* Written request
Can you rewrite the items between the line holding "coordinates (1298, 174)." and the line holding "coordinates (854, 748).", inclusive, as a numbered list with blank lines left out?

* Exercise input

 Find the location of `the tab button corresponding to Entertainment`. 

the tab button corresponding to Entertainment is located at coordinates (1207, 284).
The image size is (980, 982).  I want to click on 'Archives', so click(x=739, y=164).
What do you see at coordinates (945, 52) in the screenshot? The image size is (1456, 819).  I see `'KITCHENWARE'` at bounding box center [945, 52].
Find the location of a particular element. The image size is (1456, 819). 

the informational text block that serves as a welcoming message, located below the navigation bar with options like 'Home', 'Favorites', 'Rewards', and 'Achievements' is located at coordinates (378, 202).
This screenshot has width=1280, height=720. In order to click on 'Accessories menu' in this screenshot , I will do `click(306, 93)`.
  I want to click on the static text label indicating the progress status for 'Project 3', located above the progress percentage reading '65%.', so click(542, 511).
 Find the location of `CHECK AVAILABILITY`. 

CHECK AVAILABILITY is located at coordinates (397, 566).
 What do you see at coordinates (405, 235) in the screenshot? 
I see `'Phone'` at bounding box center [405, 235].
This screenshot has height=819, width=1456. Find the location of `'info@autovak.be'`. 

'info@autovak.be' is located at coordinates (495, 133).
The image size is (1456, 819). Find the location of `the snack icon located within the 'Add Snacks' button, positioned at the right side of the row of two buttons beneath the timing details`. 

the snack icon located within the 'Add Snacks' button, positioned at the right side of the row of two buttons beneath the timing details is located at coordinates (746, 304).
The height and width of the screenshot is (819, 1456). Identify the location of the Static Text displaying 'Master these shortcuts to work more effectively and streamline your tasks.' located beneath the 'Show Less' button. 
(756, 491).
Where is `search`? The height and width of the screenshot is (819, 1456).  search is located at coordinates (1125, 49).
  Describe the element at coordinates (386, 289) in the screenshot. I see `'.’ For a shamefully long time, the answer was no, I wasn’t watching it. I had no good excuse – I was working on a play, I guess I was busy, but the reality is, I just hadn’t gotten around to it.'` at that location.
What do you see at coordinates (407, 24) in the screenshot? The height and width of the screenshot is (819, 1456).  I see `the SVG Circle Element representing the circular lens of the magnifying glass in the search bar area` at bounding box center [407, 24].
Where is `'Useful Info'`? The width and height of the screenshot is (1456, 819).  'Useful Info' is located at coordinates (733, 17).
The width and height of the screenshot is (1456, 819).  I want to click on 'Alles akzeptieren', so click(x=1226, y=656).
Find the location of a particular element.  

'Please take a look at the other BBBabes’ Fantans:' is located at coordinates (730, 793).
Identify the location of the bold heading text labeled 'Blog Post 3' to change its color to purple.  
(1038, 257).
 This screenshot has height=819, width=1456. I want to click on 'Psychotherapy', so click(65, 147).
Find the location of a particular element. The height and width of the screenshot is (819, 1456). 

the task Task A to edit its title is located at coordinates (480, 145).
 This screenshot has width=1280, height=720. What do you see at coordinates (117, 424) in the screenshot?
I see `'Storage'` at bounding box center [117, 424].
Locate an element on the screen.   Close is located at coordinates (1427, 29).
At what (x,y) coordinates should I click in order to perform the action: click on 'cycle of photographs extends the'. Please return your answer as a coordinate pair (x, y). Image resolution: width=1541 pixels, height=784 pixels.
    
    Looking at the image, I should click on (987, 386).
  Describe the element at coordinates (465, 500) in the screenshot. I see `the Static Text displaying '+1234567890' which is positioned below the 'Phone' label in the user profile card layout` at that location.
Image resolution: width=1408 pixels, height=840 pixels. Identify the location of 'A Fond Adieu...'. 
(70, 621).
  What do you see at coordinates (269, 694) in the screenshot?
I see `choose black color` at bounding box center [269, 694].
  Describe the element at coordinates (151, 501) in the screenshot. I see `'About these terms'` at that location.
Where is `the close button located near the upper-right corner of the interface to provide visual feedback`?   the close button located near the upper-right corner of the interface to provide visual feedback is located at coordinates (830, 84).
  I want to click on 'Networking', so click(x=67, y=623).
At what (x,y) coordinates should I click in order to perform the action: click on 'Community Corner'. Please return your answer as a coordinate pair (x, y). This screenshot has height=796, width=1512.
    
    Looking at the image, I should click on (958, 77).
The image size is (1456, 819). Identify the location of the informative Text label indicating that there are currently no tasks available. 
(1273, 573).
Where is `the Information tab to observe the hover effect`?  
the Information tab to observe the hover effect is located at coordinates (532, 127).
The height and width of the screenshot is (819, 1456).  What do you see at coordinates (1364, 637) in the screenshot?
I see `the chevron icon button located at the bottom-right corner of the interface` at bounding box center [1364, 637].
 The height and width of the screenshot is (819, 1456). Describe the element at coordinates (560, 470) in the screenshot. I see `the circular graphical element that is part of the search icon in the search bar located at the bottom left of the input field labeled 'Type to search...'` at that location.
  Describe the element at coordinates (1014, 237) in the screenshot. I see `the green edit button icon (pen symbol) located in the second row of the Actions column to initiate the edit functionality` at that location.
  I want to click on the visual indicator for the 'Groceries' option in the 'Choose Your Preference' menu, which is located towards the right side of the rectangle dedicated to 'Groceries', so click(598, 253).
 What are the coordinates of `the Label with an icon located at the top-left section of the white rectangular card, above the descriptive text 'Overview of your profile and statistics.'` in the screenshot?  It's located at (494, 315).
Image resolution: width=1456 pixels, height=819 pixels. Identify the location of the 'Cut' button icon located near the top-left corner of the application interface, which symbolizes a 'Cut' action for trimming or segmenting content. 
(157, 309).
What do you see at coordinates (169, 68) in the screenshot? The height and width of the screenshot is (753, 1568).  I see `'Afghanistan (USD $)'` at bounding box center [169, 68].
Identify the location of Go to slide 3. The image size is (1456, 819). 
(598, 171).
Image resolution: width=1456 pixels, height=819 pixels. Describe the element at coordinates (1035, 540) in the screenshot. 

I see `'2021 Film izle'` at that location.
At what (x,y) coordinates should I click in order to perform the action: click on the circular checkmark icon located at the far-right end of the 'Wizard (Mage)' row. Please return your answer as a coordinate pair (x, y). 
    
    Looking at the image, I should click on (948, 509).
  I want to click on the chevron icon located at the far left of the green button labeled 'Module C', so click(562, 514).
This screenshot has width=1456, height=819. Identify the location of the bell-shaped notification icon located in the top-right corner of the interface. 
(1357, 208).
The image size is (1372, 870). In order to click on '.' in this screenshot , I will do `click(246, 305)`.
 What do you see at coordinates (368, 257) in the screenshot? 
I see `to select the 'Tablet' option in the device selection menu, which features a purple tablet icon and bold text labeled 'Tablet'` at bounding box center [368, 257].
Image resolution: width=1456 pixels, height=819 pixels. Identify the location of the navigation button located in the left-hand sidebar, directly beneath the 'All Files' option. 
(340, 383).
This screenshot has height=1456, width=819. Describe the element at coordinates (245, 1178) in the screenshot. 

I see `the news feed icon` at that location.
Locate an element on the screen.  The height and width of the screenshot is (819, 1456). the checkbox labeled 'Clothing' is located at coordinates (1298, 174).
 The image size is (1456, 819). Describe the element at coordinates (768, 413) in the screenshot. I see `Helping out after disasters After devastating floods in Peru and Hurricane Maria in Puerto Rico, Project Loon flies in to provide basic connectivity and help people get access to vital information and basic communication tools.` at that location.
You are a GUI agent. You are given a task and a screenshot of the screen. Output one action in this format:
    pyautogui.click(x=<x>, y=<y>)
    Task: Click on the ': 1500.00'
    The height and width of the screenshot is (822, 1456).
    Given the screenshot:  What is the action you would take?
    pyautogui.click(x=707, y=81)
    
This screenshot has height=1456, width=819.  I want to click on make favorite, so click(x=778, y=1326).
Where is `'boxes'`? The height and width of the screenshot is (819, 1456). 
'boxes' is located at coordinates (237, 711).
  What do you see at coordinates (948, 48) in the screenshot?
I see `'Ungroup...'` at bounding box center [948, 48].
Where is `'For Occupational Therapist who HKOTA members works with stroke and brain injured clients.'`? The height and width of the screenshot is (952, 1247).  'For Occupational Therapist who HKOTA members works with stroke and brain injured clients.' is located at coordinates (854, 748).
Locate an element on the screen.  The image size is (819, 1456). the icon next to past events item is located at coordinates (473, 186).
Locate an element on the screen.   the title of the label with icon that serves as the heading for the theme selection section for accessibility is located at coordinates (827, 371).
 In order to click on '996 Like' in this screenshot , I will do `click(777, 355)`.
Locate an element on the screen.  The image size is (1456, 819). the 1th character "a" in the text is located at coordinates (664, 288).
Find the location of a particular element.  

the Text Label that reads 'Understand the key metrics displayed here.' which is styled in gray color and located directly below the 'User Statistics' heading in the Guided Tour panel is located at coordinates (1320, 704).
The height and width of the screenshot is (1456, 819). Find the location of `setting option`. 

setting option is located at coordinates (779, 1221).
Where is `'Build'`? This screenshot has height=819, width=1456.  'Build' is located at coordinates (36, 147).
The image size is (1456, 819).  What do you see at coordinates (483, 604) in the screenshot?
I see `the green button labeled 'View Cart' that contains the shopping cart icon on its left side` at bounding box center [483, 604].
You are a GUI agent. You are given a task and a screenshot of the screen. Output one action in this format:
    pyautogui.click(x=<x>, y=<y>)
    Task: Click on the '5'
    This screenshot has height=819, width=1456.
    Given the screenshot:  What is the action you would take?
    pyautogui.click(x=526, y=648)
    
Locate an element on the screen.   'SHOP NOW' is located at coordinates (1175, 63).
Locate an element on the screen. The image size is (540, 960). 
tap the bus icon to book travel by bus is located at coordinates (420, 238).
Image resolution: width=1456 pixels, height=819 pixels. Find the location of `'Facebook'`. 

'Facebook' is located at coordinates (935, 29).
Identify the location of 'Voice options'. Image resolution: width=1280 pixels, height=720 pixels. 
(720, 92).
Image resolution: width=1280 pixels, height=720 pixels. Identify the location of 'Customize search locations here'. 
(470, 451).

* Full solution
1. Locate an element on the screen.  The height and width of the screenshot is (819, 1456). the checkbox labeled 'Clothing' is located at coordinates (1298, 174).
2.  The image size is (1456, 819). Describe the element at coordinates (768, 413) in the screenshot. I see `Helping out after disasters After devastating floods in Peru and Hurricane Maria in Puerto Rico, Project Loon flies in to provide basic connectivity and help people get access to vital information and basic communication tools.` at that location.
3. You are a GUI agent. You are given a task and a screenshot of the screen. Output one action in this format:
4.     pyautogui.click(x=<x>, y=<y>)
5.     Task: Click on the ': 1500.00'
6.     The height and width of the screenshot is (822, 1456).
7.     Given the screenshot:  What is the action you would take?
8.     pyautogui.click(x=707, y=81)
9. This screenshot has height=1456, width=819.  I want to click on make favorite, so click(x=778, y=1326).
10. Where is `'boxes'`? The height and width of the screenshot is (819, 1456). 
11. 'boxes' is located at coordinates (237, 711).
12.   What do you see at coordinates (948, 48) in the screenshot?
13. I see `'Ungroup...'` at bounding box center [948, 48].
14. Where is `'For Occupational Therapist who HKOTA members works with stroke and brain injured clients.'`? The height and width of the screenshot is (952, 1247).  'For Occupational Therapist who HKOTA members works with stroke and brain injured clients.' is located at coordinates (854, 748).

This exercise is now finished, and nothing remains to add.